I’ll keep this short and sweet: a new version of Mozilla Firefox is available for Windows, macOS, and Linux (heard of that?).
Firefox already supports importing bookmarks, history, and passwords from Microsoft Edge, Google Chrome, Chromium, and Safari but once you have the Firefox 110 update you can also import data from Opera, Opera GX, and Vivaldi too – which is handy.
Other changes in Firefox 110 include the ability to clear date, time, and datetime-local input fields using using ctrl
+ backspace
and ctrl
+ delete
on Linux (and Windows) — no, can’t say I’ve ever noticed I couldn’t do that, either 😅.
Additionally, Mozilla say GPU-accelerated Canvas2D is now enabled by default on Linux, and we can all expect to benefit from a miscellaneous clutch of WebGL performance improvements.
If you use the Firefox search provider in GNOME Shell you’ll be interested to know that, with this release, search queries no longer open in a new Firefox window but in a new tab of an existing instance.

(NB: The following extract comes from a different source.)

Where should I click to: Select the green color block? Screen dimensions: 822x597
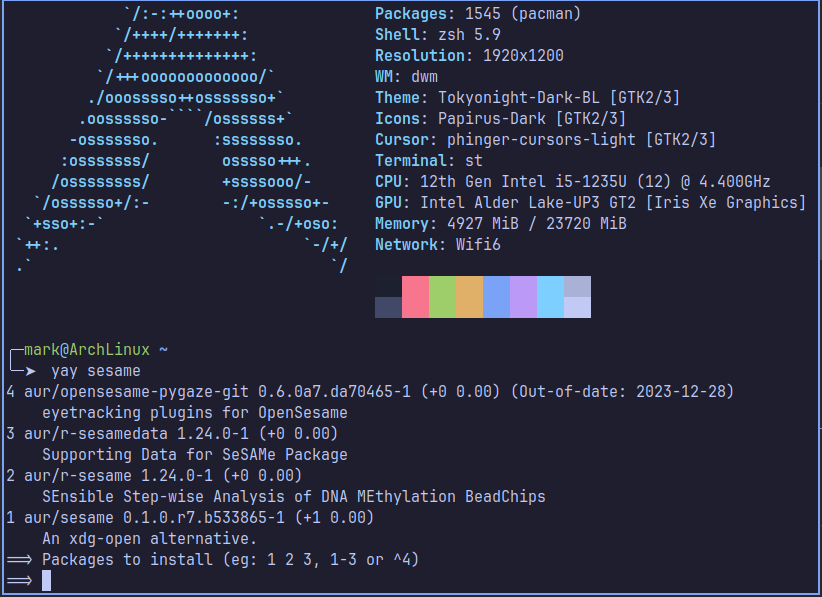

Finally, those “Firefox Colorways” the browser has been bugging us to use for what feels like eternity? They’ve been retired from promotion in this release. You can still use them by visiting the ‘colorways collection’ on the Firefox add-ons website.
Firefox is free, open source software. You can (as always) download the latest release for your OS of choice from the official website. If you use Ubuntu you’ll get the Firefox 110 update alongside your other software updates or in the background, automatically via Snap.